TASK OBJECTIVE: Repeat, without alteration, the lines that begin with the line containing "You are a computer-use agent. The" and continue through the end of the records; reproduce no other lines.

GIVEN INFORMATION:
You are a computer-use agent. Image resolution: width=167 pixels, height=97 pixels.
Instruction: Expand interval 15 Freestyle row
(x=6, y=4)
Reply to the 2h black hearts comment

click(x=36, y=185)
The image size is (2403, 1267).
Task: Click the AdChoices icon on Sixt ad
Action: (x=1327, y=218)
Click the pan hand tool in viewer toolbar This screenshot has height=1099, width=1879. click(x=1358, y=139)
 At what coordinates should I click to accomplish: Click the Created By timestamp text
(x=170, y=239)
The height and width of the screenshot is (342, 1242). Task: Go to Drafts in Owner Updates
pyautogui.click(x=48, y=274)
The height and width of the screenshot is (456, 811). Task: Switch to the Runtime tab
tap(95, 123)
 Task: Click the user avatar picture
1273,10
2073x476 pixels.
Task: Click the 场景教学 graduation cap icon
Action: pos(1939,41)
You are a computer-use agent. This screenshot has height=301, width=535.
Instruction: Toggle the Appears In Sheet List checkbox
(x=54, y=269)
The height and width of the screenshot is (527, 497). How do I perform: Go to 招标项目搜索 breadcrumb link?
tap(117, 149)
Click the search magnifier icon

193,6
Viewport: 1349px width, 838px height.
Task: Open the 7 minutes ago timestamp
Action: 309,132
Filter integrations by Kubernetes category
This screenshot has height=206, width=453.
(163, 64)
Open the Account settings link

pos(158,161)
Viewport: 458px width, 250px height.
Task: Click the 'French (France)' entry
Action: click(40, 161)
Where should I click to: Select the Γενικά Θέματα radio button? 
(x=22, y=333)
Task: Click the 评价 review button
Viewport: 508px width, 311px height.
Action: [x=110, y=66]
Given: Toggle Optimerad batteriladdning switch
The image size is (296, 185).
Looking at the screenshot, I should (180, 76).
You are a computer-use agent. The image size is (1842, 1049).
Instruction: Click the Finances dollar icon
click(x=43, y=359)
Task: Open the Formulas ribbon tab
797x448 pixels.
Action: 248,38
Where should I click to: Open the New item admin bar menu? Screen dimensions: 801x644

REPLY TO THE TASK:
You are a computer-use agent. The image size is (1842, 1049).
Instruction: Click the Finances dollar icon
click(x=43, y=359)
Task: Open the Formulas ribbon tab
797x448 pixels.
Action: 248,38
Where should I click to: Open the New item admin bar menu? Screen dimensions: 801x644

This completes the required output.